# FOUND HOMING PIGEON WITH A RED BAND



## MZKEMP (Sep 10, 2001)

lOOKING FOR THE OWNER OF A GREY HOMING PIGEON FOUND SATURDAY AM. APPEARS PIGEON IS UNABLE TO FLY. HAS A RED BAND WITH DATE OF AUG 2001, HAVE THE NUMBER,IF ANYONE WOULD LIKE TO POST THE NUMBER FROM BAND. WOULD LIKE TO GET PIGEON BACK TO OWNER. 
THANKS 
MZKEMP


----------



## raynjudy (Aug 22, 2000)

You write:

"...HAS A RED BAND WITH DATE OF AUG 2001, HAVE THE NUMBER,IF ANYONE WOULD LIKE TO POST THE NUMBER FROM BAND. WOULD LIKE TO GET PIGEON BACK TO OWNER..." 

It doesn't work that way. This bird is registered, and that other band is as good as a license plate, in most cases. It's a one of a kind ID. We can track the owner down. The bird was banded just last month, so it's likely very young.

Would it be, lost pigeons were in such demand by their owners. They seldom are. And it's sad, because it's usually the owner's fault, as many bird's are not physically fit for the "toss". 
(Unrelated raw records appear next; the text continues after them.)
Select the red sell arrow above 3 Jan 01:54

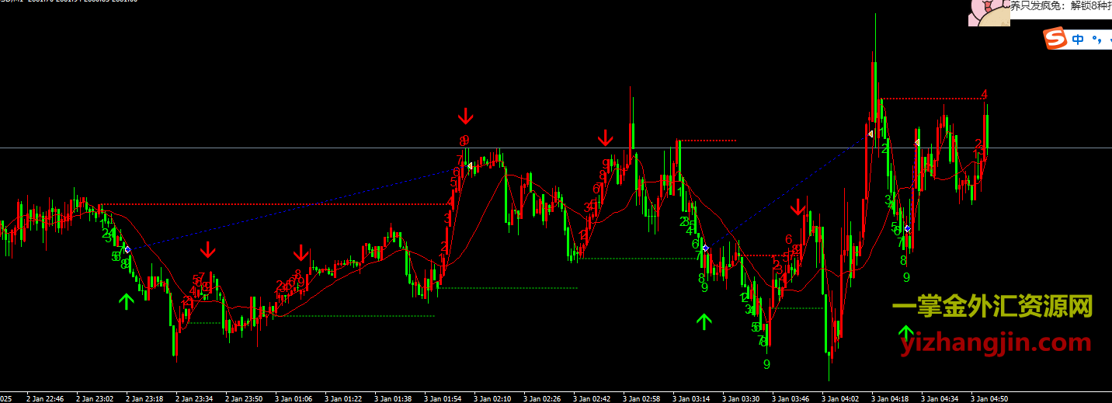coord(465,117)
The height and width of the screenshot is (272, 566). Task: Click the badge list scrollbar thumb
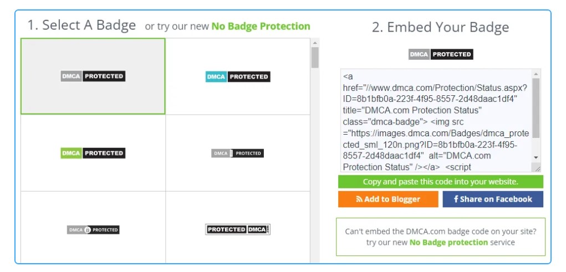pyautogui.click(x=315, y=58)
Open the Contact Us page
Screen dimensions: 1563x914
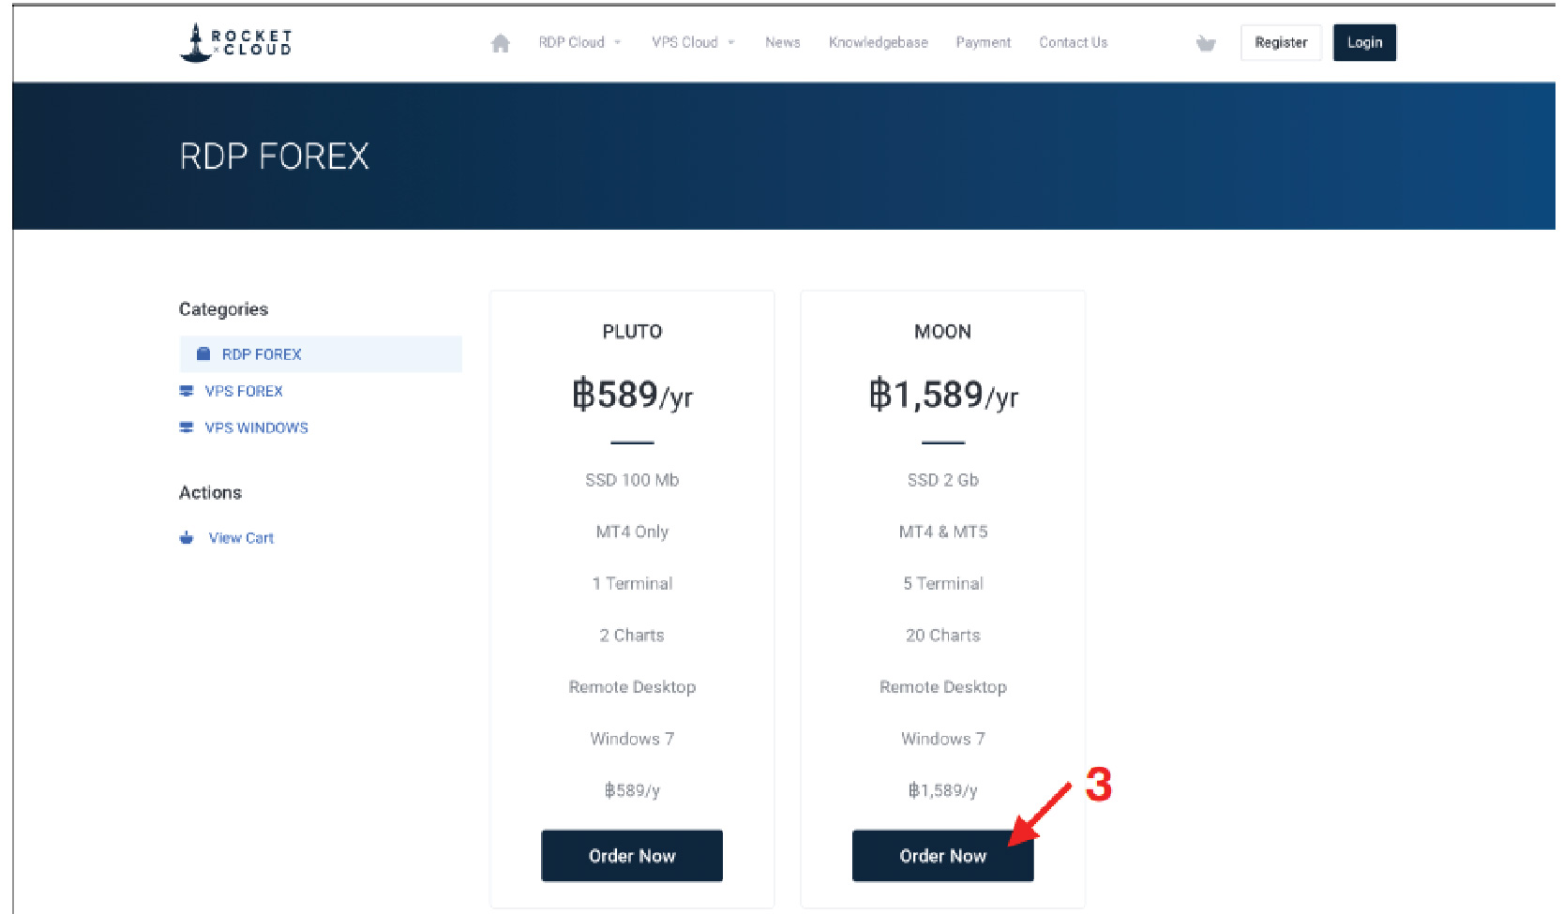1073,43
Don't be surprised if the owner does not welcome the bird back. If that proves to be the case, consider keeping it! Pigeons have lived up to 30-years with proper care--and they make WAY cool pets! Just ask the folks here...

If the other band begins with an AU or CU, start your search at the American Racing Pigeon Union site at: www.pigeon.org 

Alternatively, you can post the numbers here and one of us will run the search for you.
After all, PigeonsRus!

Do you need information on how to care for this bird? Start at the home page and navigate this site, or post questions here.

Meanwhile, provide a quiet environment and plenty of fresh water in a shallow bowl.

If you'd like me to send you information, email me and I'll reply with attachments. 

You could not have found a more pigeon-friendly site.

Good luck!

--Ray


----------